In 2001, Wiesner et al. had reported that the MELD score was widely used in liver transplantation for patient selection and organs allocation [20]. Today, the MELD score is still the major method to stratify liver transplantation recipients into different risk groups in China. Although the ability of MELD for predicting outcomes after LDLT is controversial [21-24], we found that the MELD score showed an acceptable discriminative performances in predicting survival at 1-, 3- and 6-month after LDLT. And our result also suggested that there is no significant difference between MELD and other four scores in predicting outcomes after LDLT. The reason why we failed to find differences between MELD and the other scores may be explained by the fact that all the donors used in the present study were health individuals, instead of deceased donors. In DDLT, the quality of grafts from different donors can vary significantly, which may contribute to different outcomes after LT. However, in LDLT, all the donors are healthy individual and the physical differences between individuals are small.

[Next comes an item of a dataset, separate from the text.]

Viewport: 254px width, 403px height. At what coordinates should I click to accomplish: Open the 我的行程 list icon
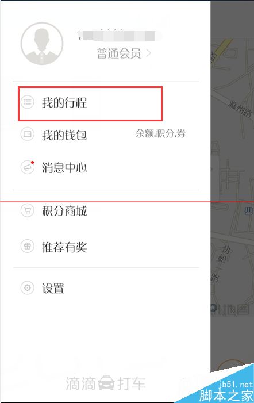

Besides, this study has two potential limitations. Firstly, this was a single-center and retrospective study. Secondly, all of the scoring systems above were developed from non-Chinese patients. Different from western countries, most Chinese patients were HBsAg-positive. Due to different clinical characteristics in different regions, the predictive ability of these scores may vary significantly.

In conclusion, the D-MELD, BAR and TRI scoring systems all provided acceptable prognostic ability to predict survival after LDLT. Although these scores included both donor and recipient characteristics, only the BAR score proved to provide a more accurate prediction of 1-year recipient survival after LDLT than the MELD score. However, further multicenter studies are anticipated to assess these results.